Le domicile conjugal bénéficie d’une protection particulière
L’une des principales inquiétudes des veuves concerne souvent le risque d’être expulsées du logement familial après le décès de leur époux.
Là encore, la loi apporte une réponse claire. L’article 411 du Nouveau Code des personnes et de la famille garantit au conjoint survivant le droit de continuer à occuper le domicile conjugal ainsi que la résidence habituelle de la famille pendant une durée de trente mois à compter de l’ouverture de la succession, même lorsque l’immeuble appartenait personnellement au conjoint décédé.
Cette protection s’étend également au mobilier du ménage. En cas de mariage polygamique, chaque épouse bénéficie du même droit. Le droit d’habitation peut, dans certaines conditions prévues par la loi, être renouvelé. Il prend toutefois fin en cas de remariage avant l’expiration du délai légal.
La veuve est une héritière légitime
Le Code des personnes et de la famille reconnaît pleinement le conjoint survivant comme héritier. L’article 427 dispose que le conjoint survivant, à l’égard duquel aucun jugement définitif de divorce n’a été prononcé, est toujours appelé à la succession, même en présence d’autres héritiers. Lorsque le défunt laisse des enfants ou d’autres descendants, l’article 428 attribue à la veuve un quart de la succession.

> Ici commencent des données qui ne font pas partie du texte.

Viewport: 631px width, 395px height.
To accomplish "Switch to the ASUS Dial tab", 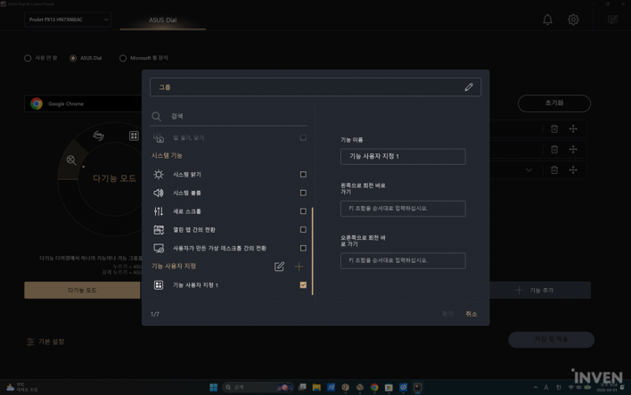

En l’absence de descendants mais en présence d’ascendants, l’article 429 lui reconnaît la moitié de la succession.
Enfin, lorsqu’il n’existe ni descendants ni parents au degré successible, l’article 430 prévoit que l’ensemble de la succession revient au conjoint survivant. Lorsque plusieurs épouses survivantes existent dans un mariage polygamique reconnu par la loi, la part revenant au conjoint survivant est répartie entre elles par tête.
Des droits encore trop souvent bafoués
Malgré un cadre juridique protecteur, la réalité demeure préoccupante. Dans de nombreuses familles, des veuves continuent d’être privées de leurs biens, expulsées du domicile conjugal ou contraintes de subir des pratiques coutumières contraires à la loi.

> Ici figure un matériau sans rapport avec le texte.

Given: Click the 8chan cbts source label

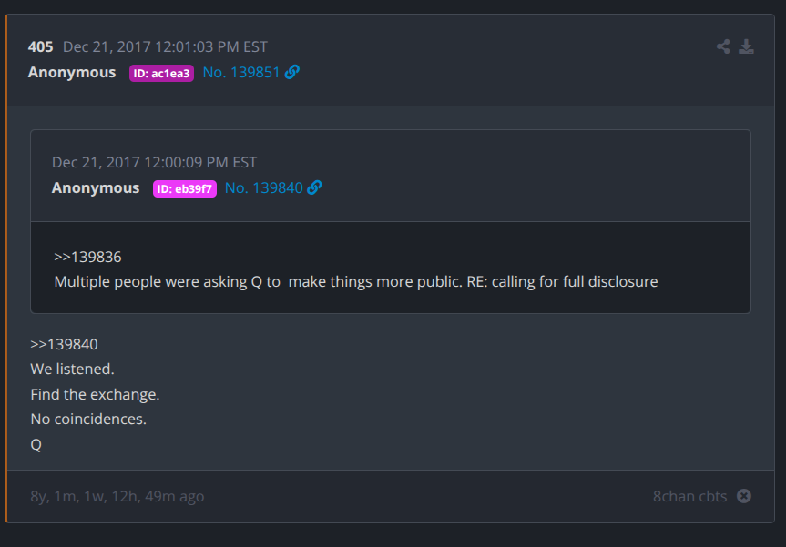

La méconnaissance des textes, le poids des traditions et la difficulté d’accès à la justice expliquent en partie cette situation.
Faire connaître les dispositions du Code des personnes et de la famille constitue donc un enjeu majeur. Les droits de la veuve ne relèvent ni de la générosité de la famille du défunt ni de la coutume : ils sont consacrés par la loi et doivent être pleinement respectés.
À l’heure où la protection des droits des femmes est au cœur des politiques publiques, garantir l’application effective de ces dispositions demeure une responsabilité partagée entre les autorités, les professionnels du droit, les organisations de la société civile et les communautés. Une veuve ne devrait jamais avoir à choisir entre faire son deuil et défendre les droits que la loi lui reconnaît.